Pantoprazole in ICU patients at risk for gastrointestinal bleeding-1-year mortality in the SUP-ICU trial.

BACKGROUND

The long-term effects of stress ulcer prophylaxis with pantoprazole are unknown in ICU patients. We report 1-year mortality outcome in the Stress Ulcer Prophylaxis in the Intensive Care Unit (SUP-ICU) trial.

METHODS

In the SUP-ICU trial, acutely admitted adult ICU patients at risk of gastrointestinal bleeding were randomised to intravenous pantoprazole 40 mg vs placebo (saline) once daily during their ICU stay.
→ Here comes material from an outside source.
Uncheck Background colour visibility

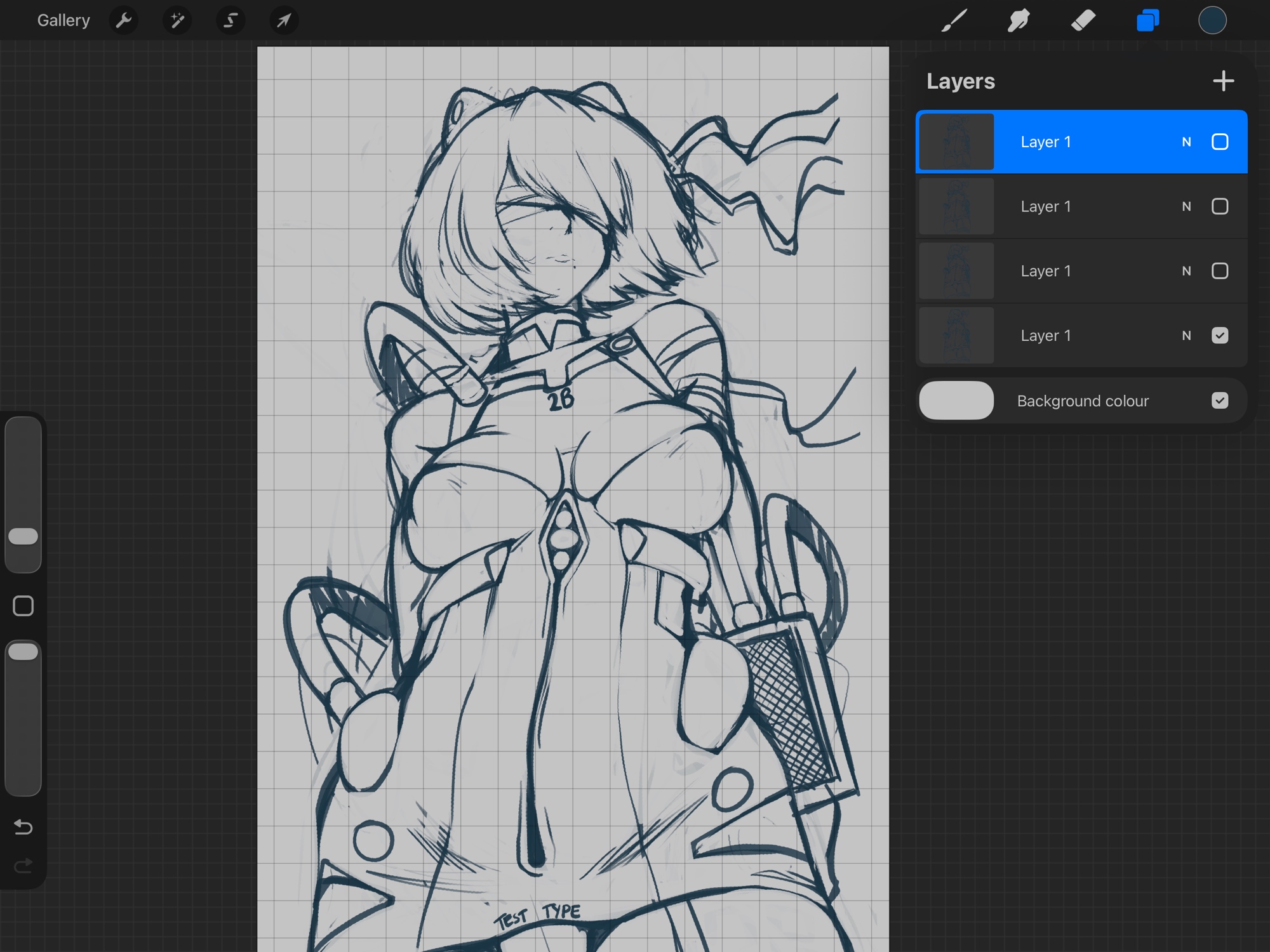(1219, 400)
We assessed mortality at 1 year and did sensitivity analyses according to the trial protocol and statistical analysis plan.

RESULTS

A total of 3261 of the 3291 patients with available data (99.1%) were followed up at 1 year after randomisation; 1635 were allocated to pantoprazole and 1626 to placebo. At 1 year after randomisation, 610 of 1635 patients (37.3%) had died in the pantoprazole group as compared with 601 of 1626 (37.0%) in the placebo group (relative risk, 1.01; 95% confidence interval 0.92-1.10). The results were consistent in the sensitivity analysis adjusted for baseline risk factors and in those of the per-protocol population. We did not observe heterogeneity in the effect of pantoprazole vs placebo on 1-year mortality in the predefined subgroups, that is, patients with and without shock, mechanical ventilation, liver disease, coagulopathy, high disease severity (SAPS II > 53) or in medical vs surgical ICU patients.

CONCLUSION

We did not observe a difference in 1-year mortality among acutely admitted adult ICU patients with risk factors for gastrointestinal bleeding allocated to stress ulcer prophylaxis with pantoprazole or placebo during the ICU stay. (The SUP-ICU trial was funded by Innovation Fund Denmark and others; ClinicalTrials.gov number, NCT02467621).